Non è l’unico problema nel Nord messicano. Quest’anno le temperature sono salite sopra i 50 gradi. Come buona parte della frontiera con gli Stati Uniti, lo Stato di Coahuila ha una grande percentuale di territorio desertico: non piove più e il lavoro dei campi diventa sempre più difficile. I nuovi proprietari delle terre comprano grandi appezzamenti. Estraggono l’acqua dal sottosuolo – non sempre in maniera legale – e questo riduce ulteriormente le risorse idriche. «Vigneti e coltivazioni di noci sono irrigati, ma nei villaggi l’acqua scarseggia. Fanno piovere sulle loro coltivazioni il cloud seeding, l’inseminazione delle nuvole, una tecnica di stimolazione delle piogge sparando in cielo getti di ioduro d’argento o di ghiaccio secco (anidride carbonica allo stato solido) con i cannoni da terra».

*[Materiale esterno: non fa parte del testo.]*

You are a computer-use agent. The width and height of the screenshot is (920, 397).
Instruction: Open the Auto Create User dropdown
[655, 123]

Il cambiamento climatico in questa parte del Messico ha il volto di città come Torreon o Saltillo, con un milione di abitanti, che attraggono tutte le risorse. Hotel con piscine e nuovi vigneti pompano l’acqua che scorre sotto terra. Mentre lecchuguilla, maguei e origano – le piante autoctone che prima i contadini coltivavano – scompaiono.

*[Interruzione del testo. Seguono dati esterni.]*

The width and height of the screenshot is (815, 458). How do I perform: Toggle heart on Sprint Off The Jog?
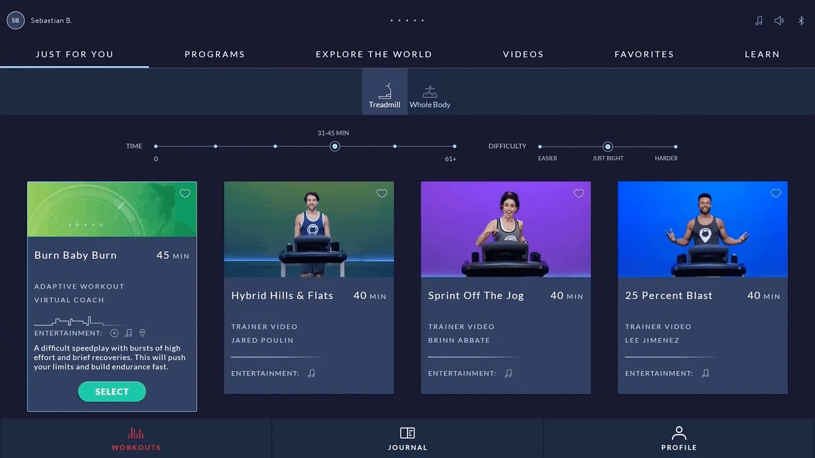pos(578,193)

«Oggi il comitato accompagna la Madonna in uno dei 52 ejidos della parrocchia» ci dice Ricardo, mentre passando nel villaggio saluta un gruppetto di uomini che siedono all’ombra. «Ya viene tu Madre, date prisa», dice loro dal finestrino («Sta arrivando vostra Madre, la Madonna, affrettatevi»).

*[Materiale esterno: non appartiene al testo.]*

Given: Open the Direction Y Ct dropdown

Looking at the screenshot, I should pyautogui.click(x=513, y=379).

Con catechesi, celebrazioni e tanto dialogo, i gesuiti accompagnano gli ultimi abitanti di questi villaggi. Discutere le dinamiche sociali è un compito che i religiosi portano avanti con i pochi e poveri allevatori rimasti. «Evan­gelizzare significa conoscere e seguire Gesù – commenta Ricardo -. Ma qui vuol dire anche difendere la vita, i diritti delle persone, la dignità umana, l’alimentazione, un tetto, l’istruzione, la terra che va tutelata». Cita l’enciclica Laudato Si’, ricordando che le città vicine stanno lottando per avere sempre più risorse idriche mentre la Conagua, la Com­missione nazionale dell’acqua, già nel 2020 dichiarava che il volume estratto era superiore alla capacità di ricarica.

La camionetta attraversa un territorio vasto, pieno di contrasti come tutto il Messico. Oasi verdi nel deserto, grazie alle falde sotterranee, solleticano la nascita di aziende e vigneti di ultima generazione. La denuncia alle autorità statali delle perforazioni illegali vede i missionari al fianco dei contadini.
A due chilometri dalla cappella di Huariche, Greenley e i campesinos dai cappelli bianchi stanno scavando solchi nel terreno. Si tratta di una tecnica sperimentale per favorire il rimboschimento e aumentare lo strato di umidità e limo. Favorirà la crescita di alberi, piante e vegetazione. È il cammino accanto a questi villaggi; con il Vangelo, ma anche il seme della terra, per sperare che presto torni a portare frutto.